詳細は、「N1 System Manager のコマンド行にアクセスする」を参照してください。
削除するジョブを確認します。
N1-ok> show job all |
すべてのジョブ およびジョブ ID が表示されます。
詳細は、『Sun N1 System Manager 1.3 コマンド行リファレンスマニュアル』の「show job」を参照してください。
適切なジョブを削除します。
N1-ok> delete job job |
ジョブが削除されます。
詳細は、『Sun N1 System Manager 1.3 コマンド行リファレンスマニュアル』の「delete job」を参照してください。
ジョブが削除されたことを確認します。
N1-ok> show job all |
削除したジョブが表示されていないことを確認します。
詳細は、『Sun N1 System Manager 1.3 コマンド行リファレンスマニュアル』の「show job」を参照してください。
この例は、ジョブを削除する方法を示しています。
まず、all オプションを指定した show job コマンドを使用して、すべてのジョブを降順で一覧表示します。
N1-ok> show job all ジョブ ID 日時 種類 ステータス 所有者 7 2005-02-16T10:51:07-0700 検出 完了 root 6 2005-02-14T14:42:52-0700 サーバーの再起動 エラー root 5 2005-02-14T14:38:25-0700 サーバーの電源オン 完了 root 4 2005-02-14T14:29:20-0700 サーバーの電源オフ 完了 root 3 2005-02-09T13:01:35-0700 検出 完了 root 2 2005-02-09T12:38:16-0700 検出 完了 root 1 2005-02-09T10:32:40-0700 検出 完了 root |
ジョブ ID 6 にはエラーがあり、削除することができます。削除するジョブのジョブ ID を付けて delete job コマンドを使用します。
N1-ok> delete job 6 |
再度 all オプションを指定した show job コマンドを使用して、すべてのジョブを降順で一覧表示します。削除されたジョブは、もう一覧には表示されていません。

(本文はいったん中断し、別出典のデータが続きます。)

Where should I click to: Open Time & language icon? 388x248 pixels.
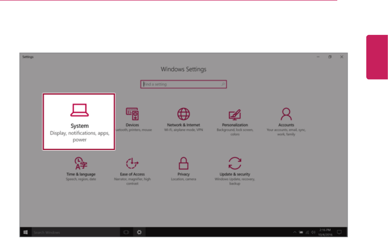tap(81, 163)
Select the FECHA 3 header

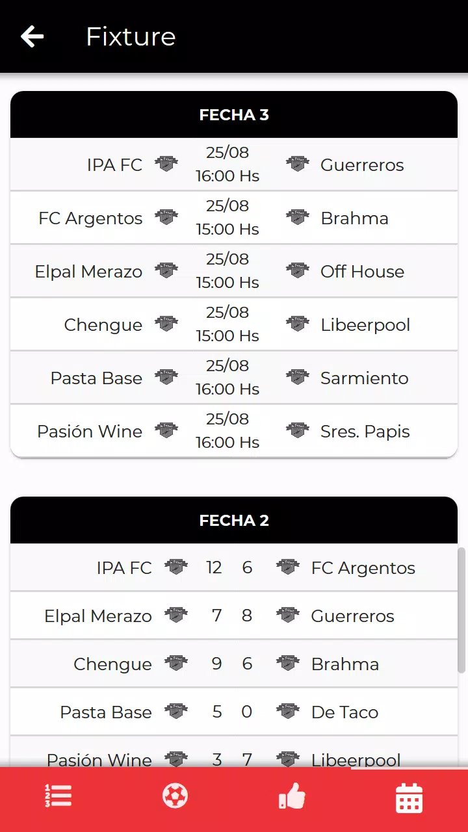coord(234,115)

N1-ok> show job all ジョブ ID 日時 種類 ステータス 所有者 7 2005-02-16T10:51:07-0700 検出 完了 root 5 2005-02-14T14:38:25-0700 サーバーの電源オン 完了 root 4 2005-02-14T14:29:20-0700 サーバーの電源オフ 完了 root 3 2005-02-09T13:01:35-0700 検出 完了 root 2 2005-02-09T12:38:16-0700 検出 完了 root 1 2005-02-09T10:32:40-0700 検出 完了 root |
この例は、すべてのジョブを削除する方法を示しています。
まず、all オプションを指定した show job コマンドを使用して、すべてのジョブを降順で一覧表示します。

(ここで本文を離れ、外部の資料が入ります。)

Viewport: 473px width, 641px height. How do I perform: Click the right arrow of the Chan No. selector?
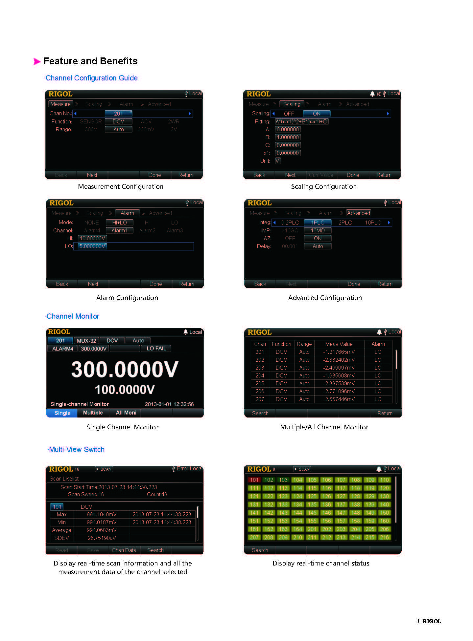coord(190,114)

N1-ok> show job all ジョブ ID 日時 種類 ステータス 所有者 7 2005-09-16T10:51:07-0700 検出 完了 root 6 2005-09-14T14:42:52-0700 サーバーの再起動 エラー root 5 2005-09-14T14:38:25-0700 サーバーの電源オン 完了 root 4 2005-09-14T14:29:20-0700 サーバーの電源オフ 完了 root 3 2005-09-09T13:01:35-0700 検出 実行中 root 2 2005-09-09T12:38:16-0700 検出 完了 root 1 2005-09-09T10:32:40-0700 検出 完了 root |
all オプションを指定した delete job コマンドを使用し、すべてのジョブを削除します。
N1-ok> delete job all Unable to delete job "3" |
all オプションを指定した show job コマンドを使用し、すべてのジョブが正常に削除されたかどうかを確認します。
N1-ok> show job all ジョブ ID 日時 種類 ステータス 所有者 3 2005-09-09T13:01:35-0700 検出 実行中 root |
ジョブ ID 3 はまだ実行中です。これは、delete job コマンドが実行されたときに、ジョブの状態が「実行中」であったためです。ジョブは、削除する前に実行が完了しているか停止されている必要があります。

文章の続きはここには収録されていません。